Quality work on GRAS submission boosts uptake of new tea alkaloid ingredient, company says

By Hank Schultz

- Last updated on GMT

Related tags Caffeine Tea

Quality work on GRAS submission boosts uptake of new tea alkaloid ingredient, company says
Making the investment to hire the right consultant can help smooth the path to market for a new ingredient, said Matt Titlow, CEO of Compound Solutions. Taking this approach has resulted in strong uptake of its new sports nutrition offering branded as TeaCrine.

TeaCrine, a synthesized, nature-identical form of theacrine, a caffeine-like alkaloid, has been under development for a number of years.  Compound Solutions is close to finishing its work on its self-affirmed GRAS status, Titlow said.  Since Compound Solutions first began pushing the ingredient out into the market in 2014, it has grown from 53 product launches in 2015 to an additional 32 launches in the first quarter of this year. 

The fact that Compound Solutions chose to work with well-regarded Seattle-based consultancy AIBMR has provided a sense of security for customers while the regulatory work is completed, Titlow said.

“For example, Glanbia has a list of only four GRAS consultants they will work with and AIBMR is one of them.  That was a big selling point.  We spent more than $350,000 just in compiling the GRAS data because there was confidence in their work.  We are just awaiting publication of 90-day safety study.  We submitted it in November of last year, and we just got questions back three weeks ago,”​ Titlow told NutraIngredients-USA.  But by using AIBMR, Titlow said a comfort zone for customers was created, eliminating any doubts about the quality of the self affirmation process or its ultimate success. It’s an open secret in the industry that some GRAS self affirmations leave much to be desired, which can expose customers to some risks that a thorough vetting of the safety data would eliminate.

Efficacy to go with regulatory certainty

Titlow said the rapid uptake of the new ingredient is not only because of the regulatory reassurance.  Rather, Teacrine offers some powerful potential benefits vs caffeine which is an ingredient with a long history of efficacy (and one that is often offered in a synthetic form). But questions swirl in the political arena around caffeine’s safety in the high doses and multiple servings that characterize the energy beverage sphere. And the ingredient itself can lead to a boom-and-bust energy cycle in the body, leading to the search among formulators for alternatives.

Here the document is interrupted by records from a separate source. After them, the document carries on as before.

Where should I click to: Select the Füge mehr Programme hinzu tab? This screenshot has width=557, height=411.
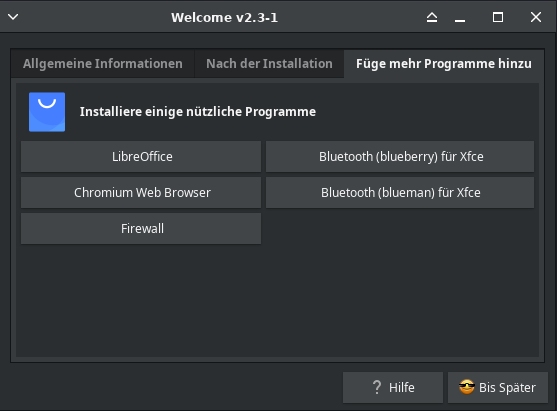pos(444,64)
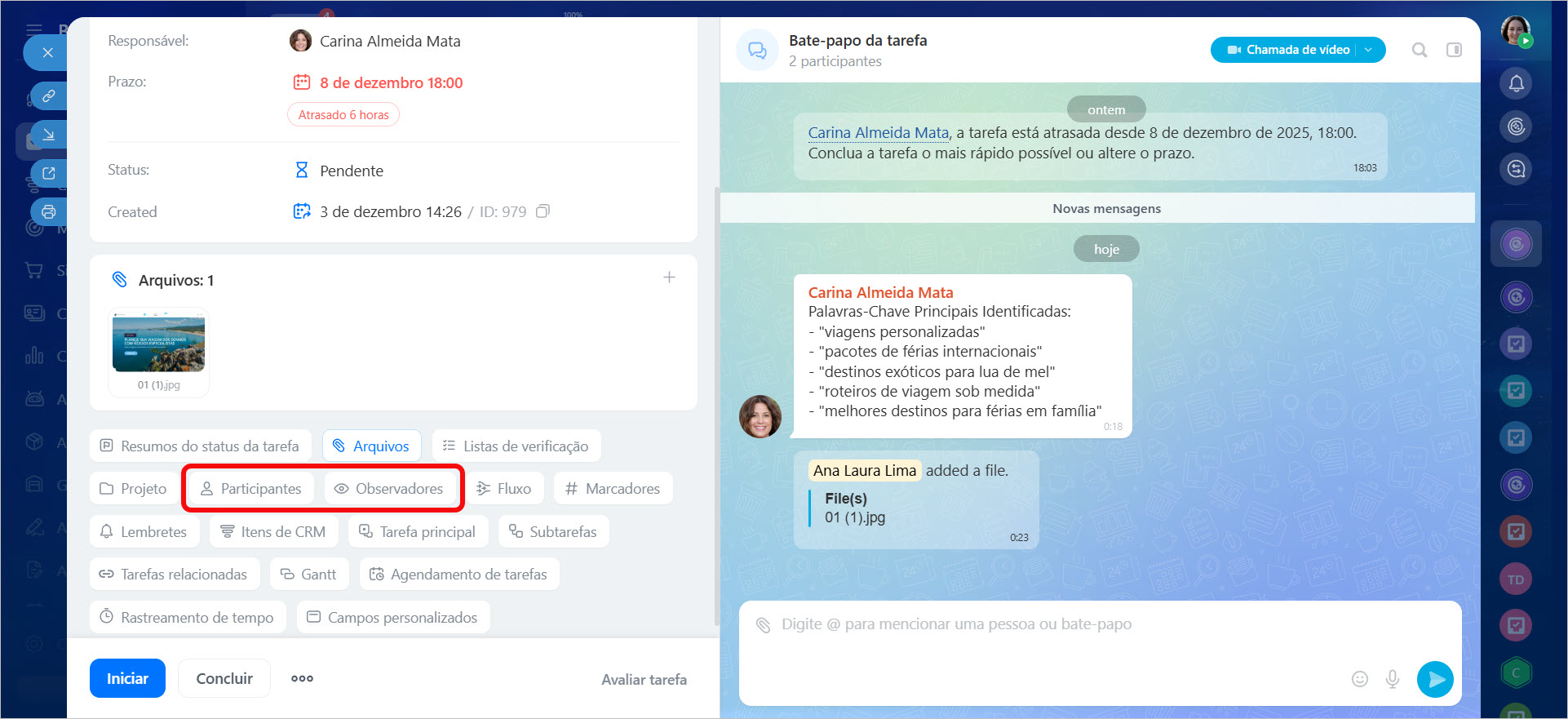The width and height of the screenshot is (1568, 719).
Task: Click the Iniciar button
Action: click(x=127, y=678)
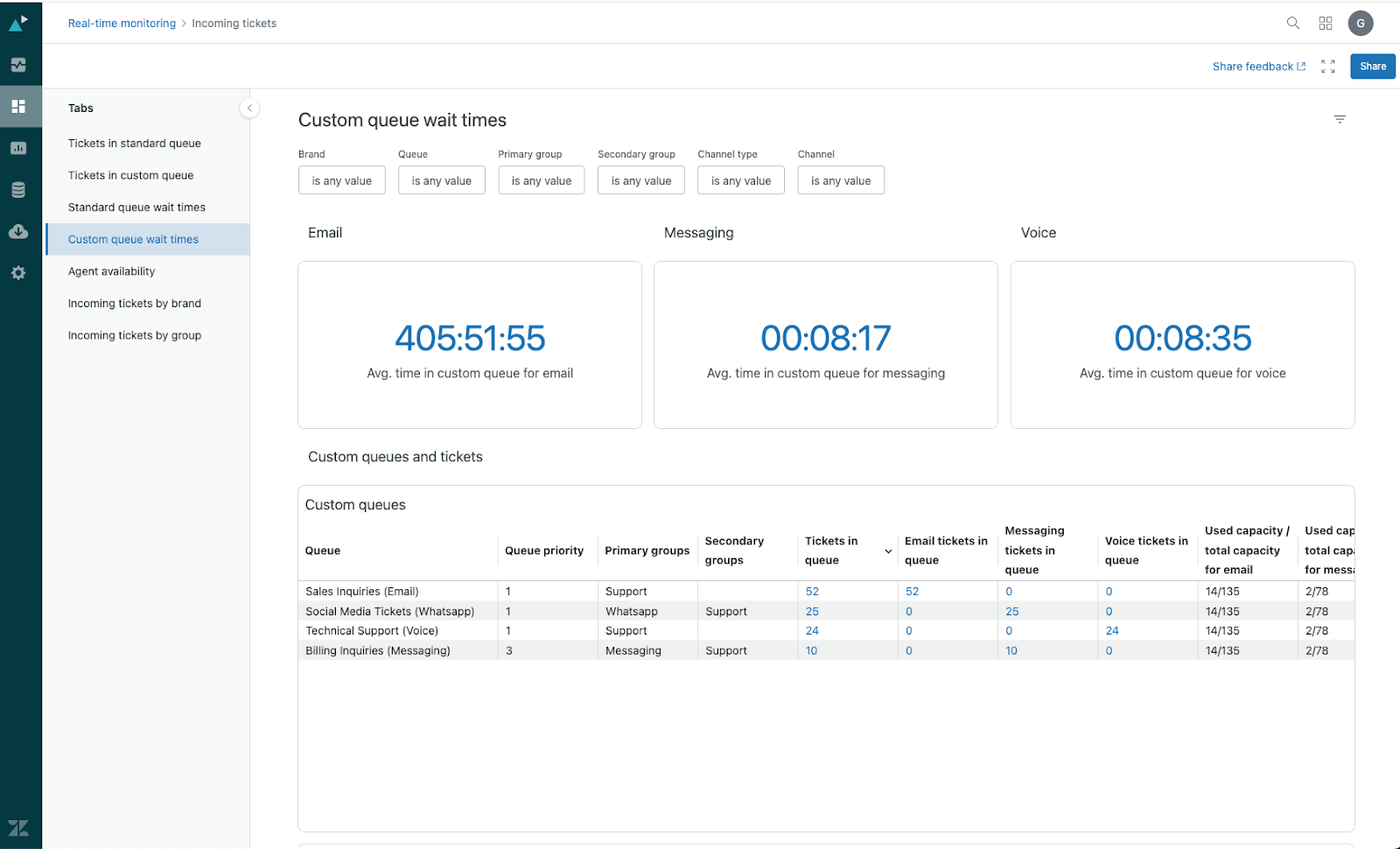Open the Primary group filter dropdown
The height and width of the screenshot is (849, 1400).
pos(541,181)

TeaCrine is a nature-identical version of theacrine, which can be found in kucha tea leaves (Camellia assasamica​).  It is an alkaloid with a similar structure to caffeine, and promotes energy in the body, but in a significantly different way to its better-known cousin, Titlow said.

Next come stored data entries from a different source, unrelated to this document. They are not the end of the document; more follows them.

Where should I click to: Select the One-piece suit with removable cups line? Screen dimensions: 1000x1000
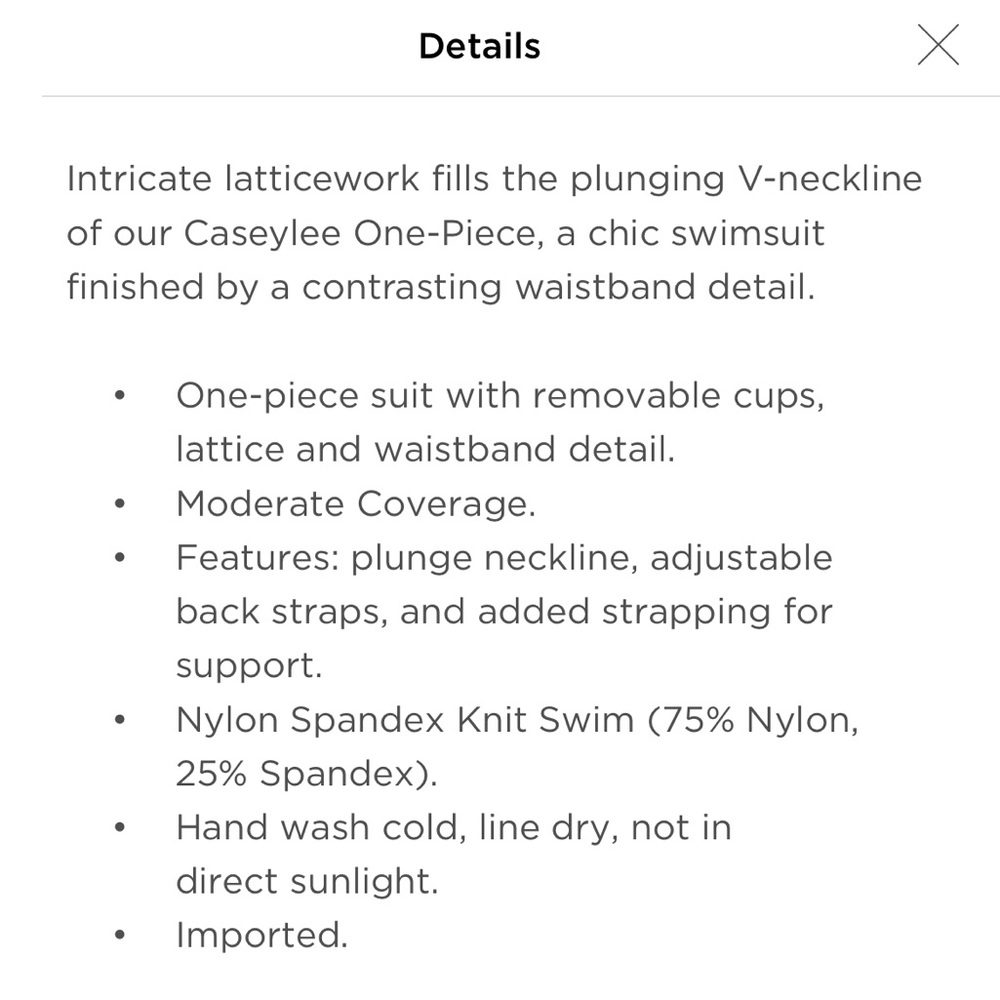coord(500,395)
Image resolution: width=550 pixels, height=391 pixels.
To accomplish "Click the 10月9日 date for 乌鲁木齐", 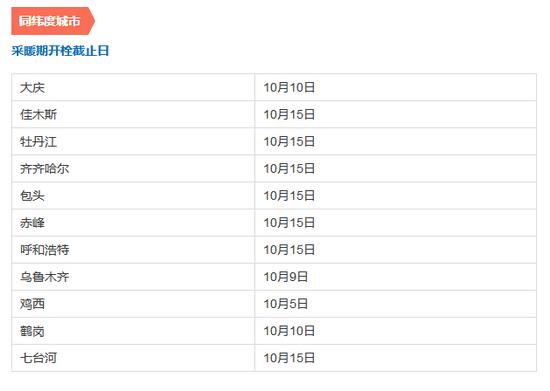I will tap(286, 277).
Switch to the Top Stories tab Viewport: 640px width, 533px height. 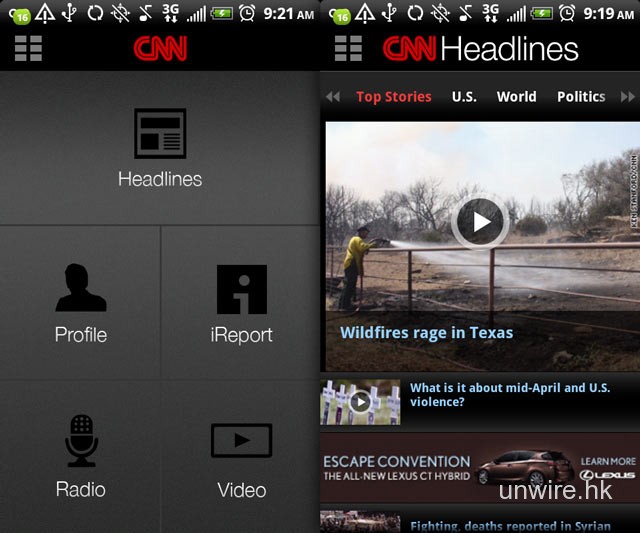393,97
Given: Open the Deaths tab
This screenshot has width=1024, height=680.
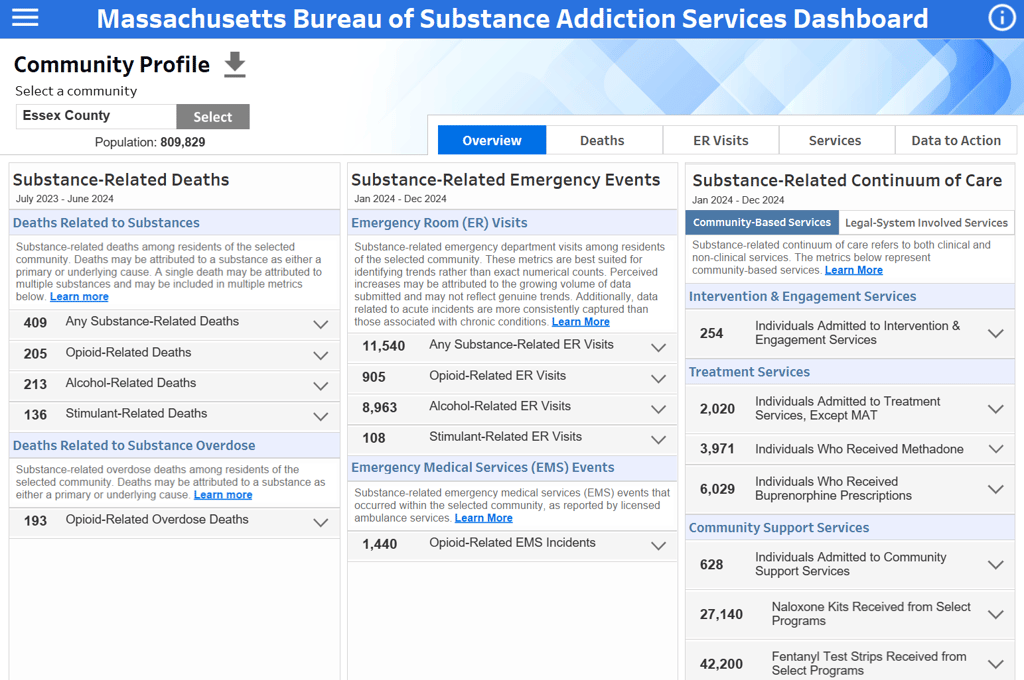Looking at the screenshot, I should (x=602, y=140).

“It actually activates dopamine. Unlike caffeine that is just inhibiting adenosine so you can have a big up in energy and then a crash, this actually activates your reward center so you are motivated to exercise.  You have improved mood and a decrease in anxiety, multiple benefits that you don’t have with caffeine,”​ Titlow said.

Titlow said the ingredient does not promote an anxious, jittery feel as caffeine can in some users.  The duration of action differs, too, and can be as much as six to eight hours with TeaCrine.  Titlow also said that the data indicates that theacrine users do not become habituated to the ingredient as caffeine users do, so the dosage does not need to be increased over time to achieve the desired effect as is the case with caffeine.

Titlow said the ingredient comes at a propitious time in the sports nutrition sphere, with the dietary supplement industry’s supply chain now under a microscope as a result of the actions of New York Attorney General Eric Schneiderman.  Customers are looking for an ingredient that won’t result in a nasty surprise such has been the case with other recent high profile ingredients such as picamilon (aka pikatropin), DMAA and AMP Citrate (DMBA), Acacia rigidula,​ various synthetic phenylethylamines such as BMPEA, and other ingredients. 

And the company has backed the ingredient with science, Titlow said. Compound Solutions says it has spent more that $1 million on animal and human clinical data. 

“In a regulatory environment where every energy ingredient is scrutinized, we are proud to say we’ve invested a large amount of money into the safety, efficacy, sensory, IP and comprehensive regulatory platforms of TeaCrine,”​ Titlow said. “In the next couple of months we will continue to broaden TeaCrine’s potential applications and validate new claims.”